Japan Journal of Medical Informatics Volume 39, Issue 6

Recognition of Body Part Diagrams in Medical Records Using Histograms of Oriented Gradients and a Maharanobis-distance-based Classifier

　In general, medical records such as surgery consent forms include body part diagrams where doctors illustrate the positions, sizes, and conditions of disease. The information on which kinds of body part diagrams are in medical records is important and useful for the management and knowledge discovery of medical records. This study aims to propose and develop a method that automatically recognizes the kinds of body part diagrams. The past study applied a method consisting of the modified weighted direction index histogram and the modified quadratic discriminant function, and resulted in a recognition rate of 98.52 ［％］. However, there is room for performance improvement, and the processes and settings of the conventional method were complex and difficult to configure. The present study aims at better performance and simpler and easier processes and settings. We propose a method consisting of histograms of oriented gradients and a Mahalanobis-distance-based classifier, and conduct evaluation experiments for the recognition of 10 and 30 kinds of body part diagrams. The experimental results show that the proposed method achieves 100.00 ［％］ generalized recognition rates under almost all conditions, and is superior to the conventional method.

Deriving a General-Purpose Model for Considering Countermeasure Frameworks to Problems Related to User Behavior―Examining the Usefulness of the Proposed Method by Applying It to Literature Cases Related to the Overlooking Problem of Radiogram Interpretation Reports―

　Recently, frequent problems with patient safety have occurred in Japan due to overlooking radiogram interpretation reports (hereinafter, overlooking problem), and many hospitals have reported countermeasures.
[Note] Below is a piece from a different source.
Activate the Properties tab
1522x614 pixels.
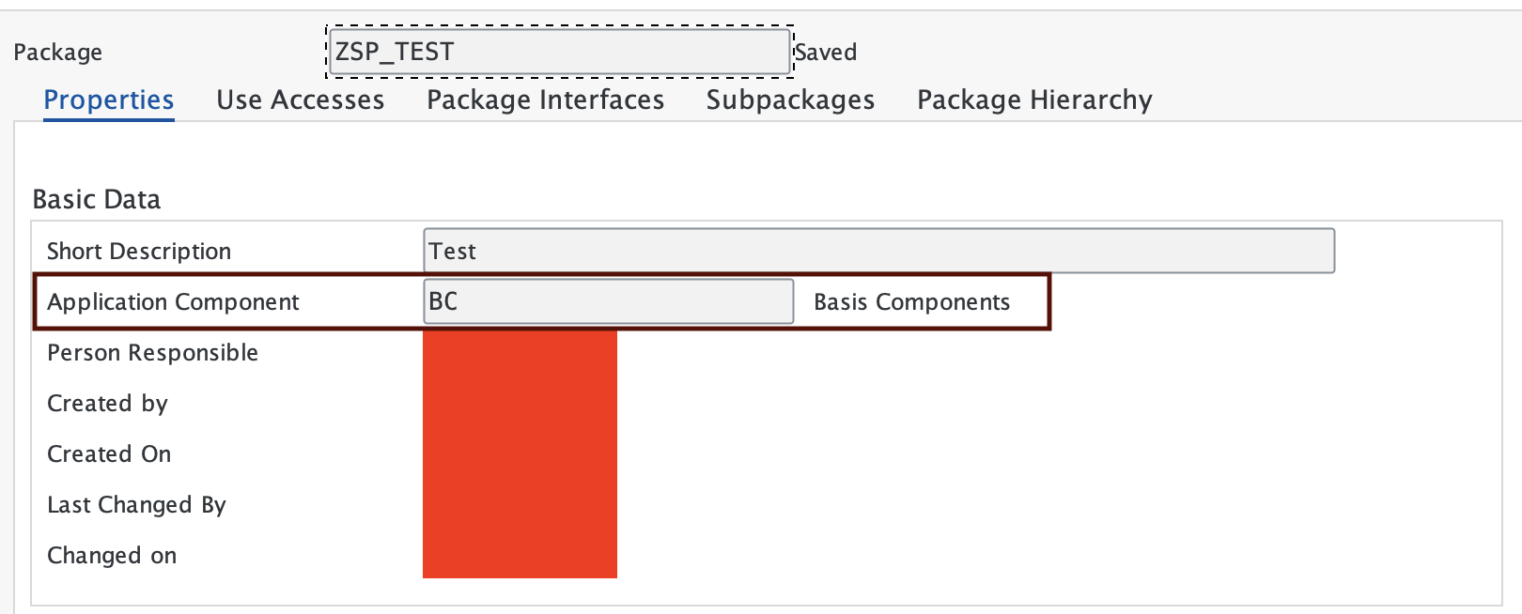[x=108, y=100]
If the countermeasure information could be organized systematically, meaningful findings may be obtained and patient safety can be maintained. However, it is difficult to extract and organize written information from the literatures composed and described in a different manner. Nevertheless, the difficulty in organizing the literature is not specific to the overlooking problem and is common to most healthcare information systems. Therefore, in this study, we generalized the overlooking problem to “problems caused by user behavior” in medical practices with “hospital independent work flow” and assumed that there were many cases in the literature discussing these problems. Then, we proposed a general method for deriving (a) case causes, (b) case countermeasures, and (c) a general-purpose model to examine the countermeasure frameworks from the above cases.

　The usefulness of the proposed method was discussed by applying it to overlooked problems and examining whether meaningful findings could be obtained. Specifically, 62 literature cases from 48 hospitals extracted using Ichushi-Web and three academic journals containing many publications on overlooked problems were analyzed using the proposed method. As a result, the expected outcomes (a) to (c) could be obtained despite 74％ of the cases being abstracts described in ≤ 1,000 characters. The two key terms, “hospital independent work flow” and “problems caused by user behavior”, were important in that the proposed method worked effectively in this situation. Furthermore, our results suggested that the proposed method could be flexibly applied to similar problems.

Efficient Information Retrieval from Electronic Health Records with Simple Web API and Its Use

　Recently, many services and applications have Web API for making use of their data from external systems. Web API allows external systems to access data with general HTTP requests and to receive them in machine readable format like JSON. Since this method is useful for retrieving data from EMR, HL7 FHIR, openEHR and other standards adopt Web API as their data exchange interfaces. However, in our hospital, we cannot use these standards or Web APIs on the EMR system because it doesn’t implement these standards and APIs. Moreover, the specifications of these standards are too large to implement by ourselves.

　Therefore, we implemented our own simple Web API to retrieve necessary data directly from the EMR’s database. As a result of implementing the Web API, it became easy to retrieve several EMR’s data from its database and we have been able to use them in some applications efficiently. In conclusion, Web API is useful as a data exchange interface and we would like to demand that future EMR systems implement standards like HL7 FHIR or OpenEHR, and the function that allows users to define which data can be retrieved with Web API.